Despite the Japanese government's Renewable and nuclear energy ambitions, there are issues that are unique to Japan in both scenarios
The energy white paper, adopted by the Japanese Cabinet on Friday, said Japan faces an “urgent task” of reducing carbon emissions. Japan after 2011 Fukushima disaster has relied heavily on fossil fuels to make up for shortages of cleaner nuclear energy. To solve this dilemma, it has then come forward in support of Renewable energy and nuclear power.
According to the report Japan has set a medium-term goal of reducing GHG emissions in fiscal 2030 by 26% from the fiscal 2013 level. “In order to reduce GHG, it is necessary to reduce carbon supply in energy supply and save energy,” says the white paper.
The news comes as the Fukushima nuclear reactors are slowly being restarted amid lingering anti-nuclear sentiments since the 2011 crisis. Japan wants further development of renewable energy and set a 22 percent to 24 percent target while maintaining nuclear energy at around the same level. But so far has achieved a mere 7 percent reduction. According to the paper, Japan is making progress but needs more effort. It said the cost of renewables also needs to come down.

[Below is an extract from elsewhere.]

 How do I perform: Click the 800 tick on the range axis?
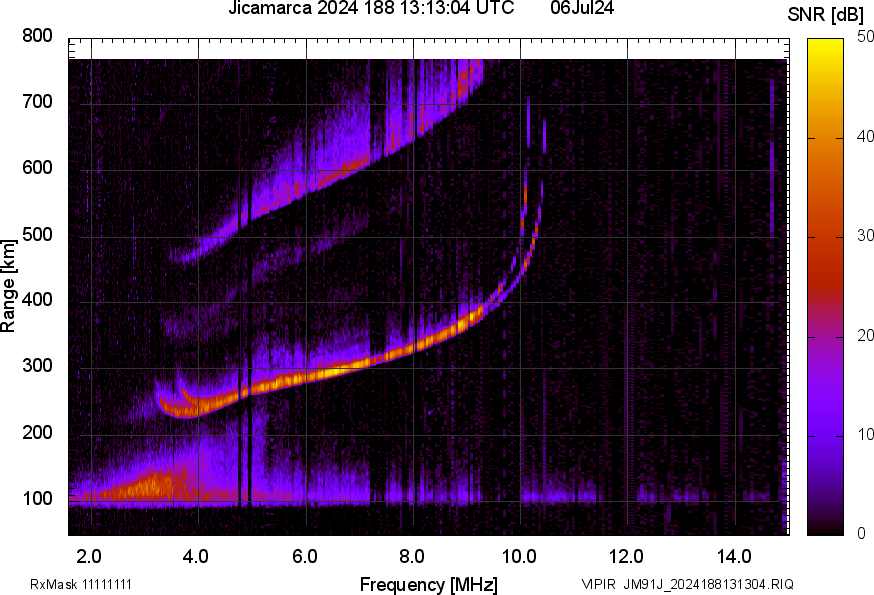click(x=37, y=37)
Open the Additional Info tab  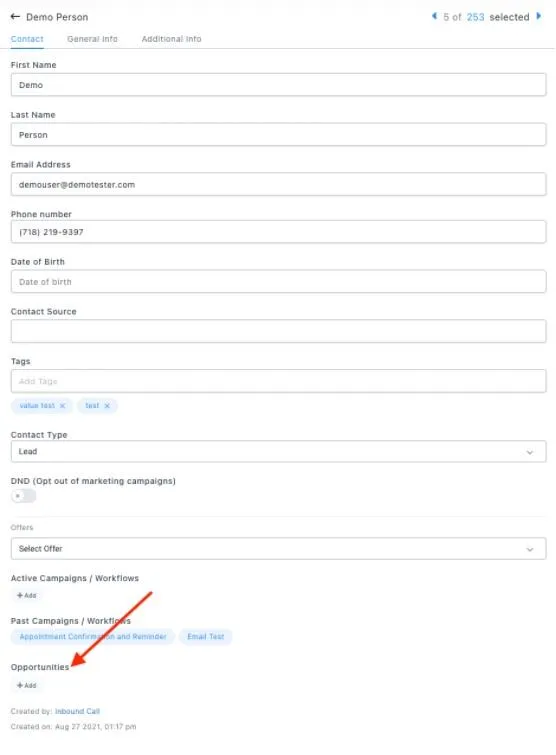pos(171,39)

On one hand, the renewables account for 16 percent of Japan’s energy supply, nuclear energy remained at just 3 percent in 2017, compared to the target of 20 percent to 22 percent, according to the paper. However, Coal and natural gas accounted for 74 percent. Before the Fukushima disaster, Nuclear power made up a third of the country’s energy supply.
The white paper has elaborate sections like ‘Fukushima Revival’ plan and transformation to new secondary energy structure such as hydrogen in its chapters. Japan is clearly chalking out a suitable plan that will be unique to the island nation as the country is faced with an aging population and restriction on Land use.
Nuclear restarts, which have become slower– due to rigorous inspections under stricter post-Fukushima standards, is slowly declining as global utilities have simply opted to scrap aged reactors instead of investing in additional safety measures.
There is another controversial issue of Japan’s large plutonium stockpile problem. Japan owns 47 tons of plutonium stockpile from spent fuel, which enough to make 6,000 atomic bombs. This stockpile though is housed in France and Britain, has also become an issue of international concern.